---- Supplied records
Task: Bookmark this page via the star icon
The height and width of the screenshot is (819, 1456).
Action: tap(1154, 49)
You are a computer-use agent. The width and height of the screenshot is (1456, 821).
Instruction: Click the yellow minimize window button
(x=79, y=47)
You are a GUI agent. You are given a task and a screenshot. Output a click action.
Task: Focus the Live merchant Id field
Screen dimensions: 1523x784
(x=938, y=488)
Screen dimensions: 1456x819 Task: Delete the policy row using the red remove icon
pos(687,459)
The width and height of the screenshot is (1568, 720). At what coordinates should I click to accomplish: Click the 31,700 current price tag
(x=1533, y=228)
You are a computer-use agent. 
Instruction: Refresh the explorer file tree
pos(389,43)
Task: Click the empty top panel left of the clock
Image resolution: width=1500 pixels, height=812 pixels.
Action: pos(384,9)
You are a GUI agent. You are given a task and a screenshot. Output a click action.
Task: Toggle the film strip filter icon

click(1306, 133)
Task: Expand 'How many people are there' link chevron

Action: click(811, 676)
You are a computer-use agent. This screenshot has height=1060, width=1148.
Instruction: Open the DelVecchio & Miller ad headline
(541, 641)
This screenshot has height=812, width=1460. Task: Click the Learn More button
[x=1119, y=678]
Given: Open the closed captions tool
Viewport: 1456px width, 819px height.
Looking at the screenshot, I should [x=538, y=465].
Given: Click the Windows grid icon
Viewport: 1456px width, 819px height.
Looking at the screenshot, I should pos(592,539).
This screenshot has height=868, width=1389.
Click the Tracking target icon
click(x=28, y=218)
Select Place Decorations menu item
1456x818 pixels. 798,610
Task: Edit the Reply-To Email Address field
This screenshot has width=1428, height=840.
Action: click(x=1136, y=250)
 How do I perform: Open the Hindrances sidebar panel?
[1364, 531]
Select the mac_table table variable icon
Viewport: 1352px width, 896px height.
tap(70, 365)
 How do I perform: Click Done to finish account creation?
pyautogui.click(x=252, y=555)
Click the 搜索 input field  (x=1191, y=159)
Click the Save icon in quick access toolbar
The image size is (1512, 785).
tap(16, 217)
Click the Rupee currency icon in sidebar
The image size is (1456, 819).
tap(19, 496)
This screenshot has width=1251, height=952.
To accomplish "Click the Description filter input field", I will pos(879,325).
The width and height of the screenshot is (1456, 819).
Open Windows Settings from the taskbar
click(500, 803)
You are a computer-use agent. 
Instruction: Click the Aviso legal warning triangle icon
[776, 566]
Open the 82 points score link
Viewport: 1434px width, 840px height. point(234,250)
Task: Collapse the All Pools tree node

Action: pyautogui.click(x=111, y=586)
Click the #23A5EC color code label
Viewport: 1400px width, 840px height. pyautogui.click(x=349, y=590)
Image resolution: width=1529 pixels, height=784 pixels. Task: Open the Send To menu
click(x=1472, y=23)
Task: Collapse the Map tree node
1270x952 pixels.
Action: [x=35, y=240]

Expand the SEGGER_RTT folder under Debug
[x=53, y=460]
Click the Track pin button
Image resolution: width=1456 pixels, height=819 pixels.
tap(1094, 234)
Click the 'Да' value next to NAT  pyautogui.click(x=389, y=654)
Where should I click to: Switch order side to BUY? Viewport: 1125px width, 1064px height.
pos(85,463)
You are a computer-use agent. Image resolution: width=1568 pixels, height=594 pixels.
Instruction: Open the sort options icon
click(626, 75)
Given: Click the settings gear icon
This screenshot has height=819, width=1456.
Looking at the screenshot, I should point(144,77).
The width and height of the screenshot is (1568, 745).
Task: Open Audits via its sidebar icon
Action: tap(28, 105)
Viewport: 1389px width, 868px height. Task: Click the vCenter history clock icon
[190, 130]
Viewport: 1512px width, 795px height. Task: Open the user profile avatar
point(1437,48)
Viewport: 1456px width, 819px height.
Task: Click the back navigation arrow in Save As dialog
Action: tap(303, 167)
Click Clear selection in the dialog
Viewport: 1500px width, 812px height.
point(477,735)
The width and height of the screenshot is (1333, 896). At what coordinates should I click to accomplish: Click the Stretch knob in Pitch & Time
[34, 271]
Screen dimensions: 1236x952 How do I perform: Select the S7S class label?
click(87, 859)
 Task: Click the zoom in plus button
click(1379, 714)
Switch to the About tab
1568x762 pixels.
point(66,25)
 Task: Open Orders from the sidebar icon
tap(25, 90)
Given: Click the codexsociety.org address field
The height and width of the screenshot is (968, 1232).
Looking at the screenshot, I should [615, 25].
--------
Check every line of the records, and copy the ones that hold the word "field".

Solution for this problem:
Task: Focus the Live merchant Id field
Task: Edit the Reply-To Email Address field
Click the 搜索 input field  (x=1191, y=159)
To accomplish "Click the Description filter input field", I will pos(879,325).
Given: Click the codexsociety.org address field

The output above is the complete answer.